**** Extract provided ****

Even so, I was informed there had been Greeks among the 50 or so European, American, Brazilian and Asian guests staying at Amanzoe the week of its opening on September 1, a capacity crowd given that not all the projected 38 “pavilions” are open yet.
Some arrived in the Aman helicopter, an 18-minute hop from Athens. Those up for roughing it took the hydrofoil, an old Russian vessel that used to ply the Volga, from Piraeus to Porto Heli. But most travelled by car, as I did, driven by self-effacing Yannis, one of the hotel’s personable staff drivers. Educated at university in the UK, he’d been a top-level basketball coach, working in China and Qatar, then a sports presenter on Greek television. But that was then. Now 34, with a young family in Athens, he was grateful for a regular wage. In any case, he said, he enjoyed the work: his colleagues were mostly highly educated (one senses there was a high-calibre pool to recruit from); Aman was a good employer; and he got to meet “many very interesting guests”.
If the idea of a hotel costing €900 or so a night (once VAT, a modest 6.5 per cent, and a sensational breakfast of yoghurt, honeycomb, figs and more are factored in) opening in Greece at a time of acute austerity seemed somehow insensitive or just wrong, our conversation over the 200km drive convinced me otherwise. Greece needs euros, Greeks need jobs, and Aman Resorts’ devoted followers tend to have money to spend.

****

• [Task instructions]:
#1 Turn the paragraph of the Amanzoe passage beginning "Some arrived in the Aman helicopter" into a short bulleted list that keeps its main facts.
#2 Echo the part of the Amanzoe passage that opens with the words containing "Even so, I was" and closes with "are open yet.", reproducing it word for word.
Work only from the Amanzoe passage.

**** Available data ****

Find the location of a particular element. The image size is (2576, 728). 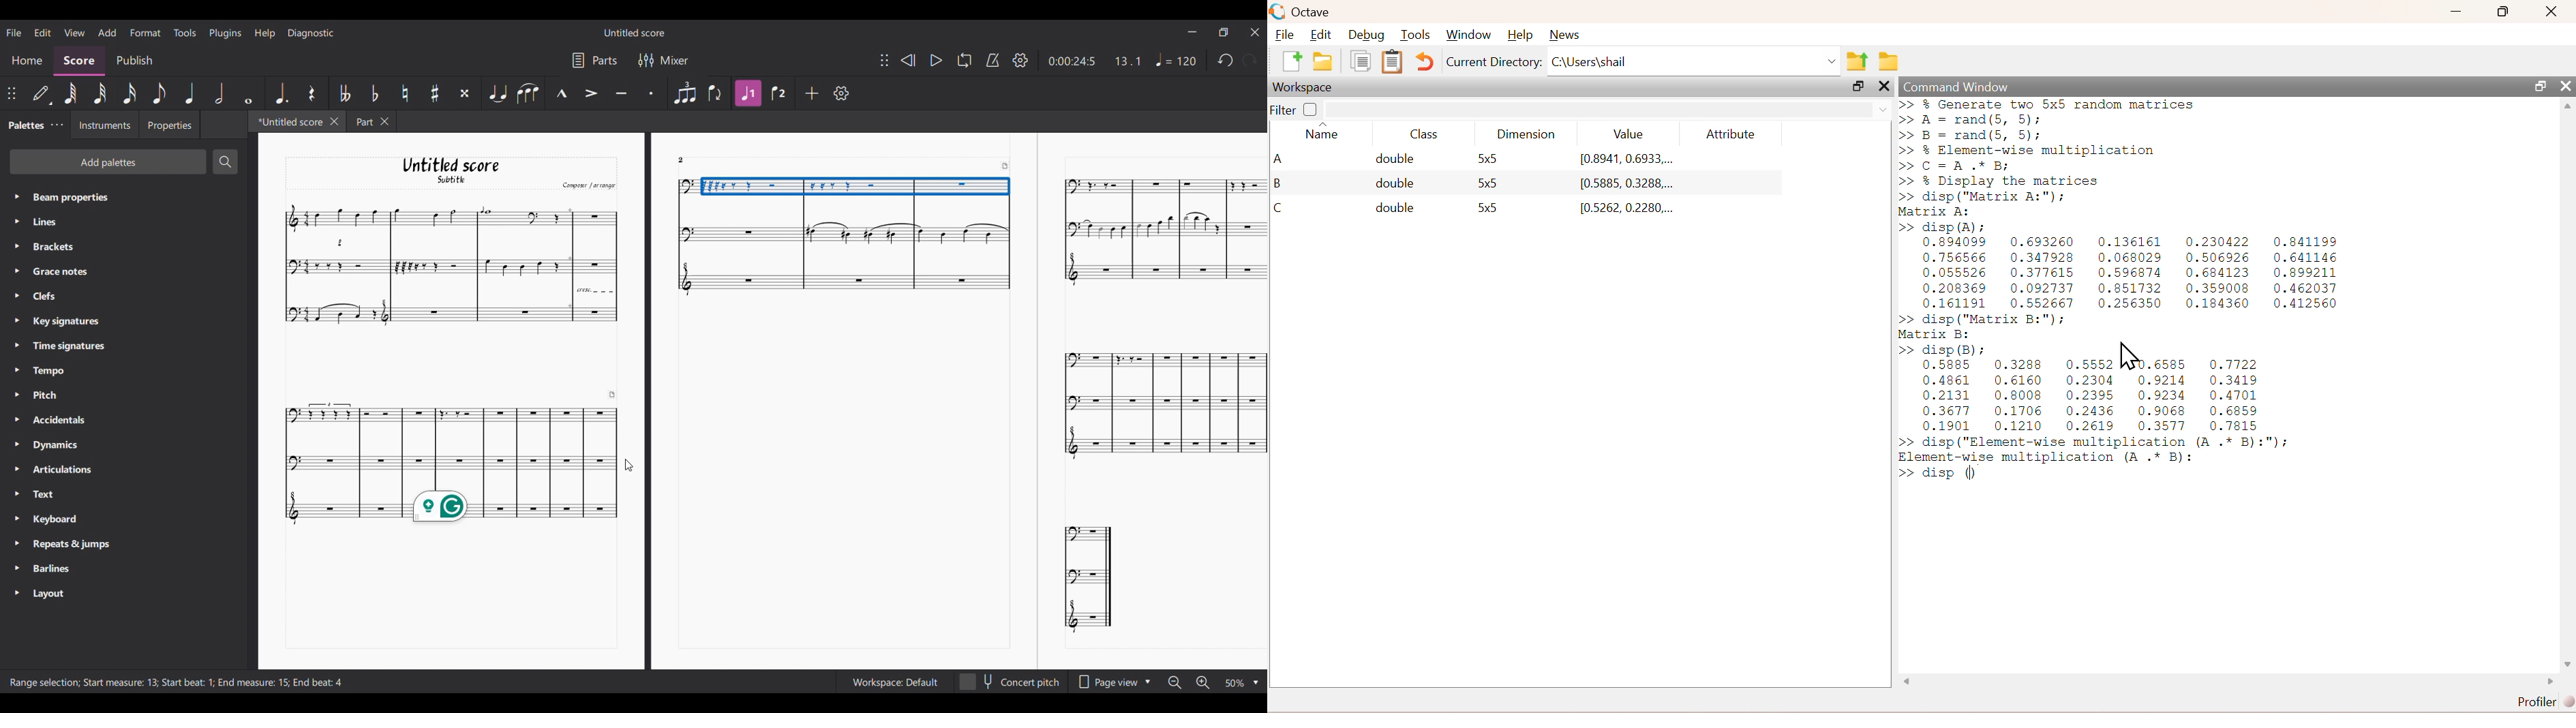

****

• [Final answers]:
#1
- Some guests came by the Aman helicopter, an 18-minute flight from Athens.
- Others took the hydrofoil from Piraeus to Porto Heli, an old Russian vessel that once worked the Volga.
- Most, including the writer, came by car with one of the hotel's staff drivers.
- The writer's driver, Yannis, studied at university in the UK, coached top-level basketball in China and Qatar, and later presented sports on Greek television.
- At 34, with a young family in Athens, he valued a regular wage.
- He enjoyed the job: his colleagues were mostly highly educated, Aman was a good employer, and he met many interesting guests.

#2
Even so, I was informed there had been Greeks among the 50 or so European, American, Brazilian and Asian guests staying at Amanzoe the week of its opening on September 1, a capacity crowd given that not all the projected 38 “pavilions” are open yet.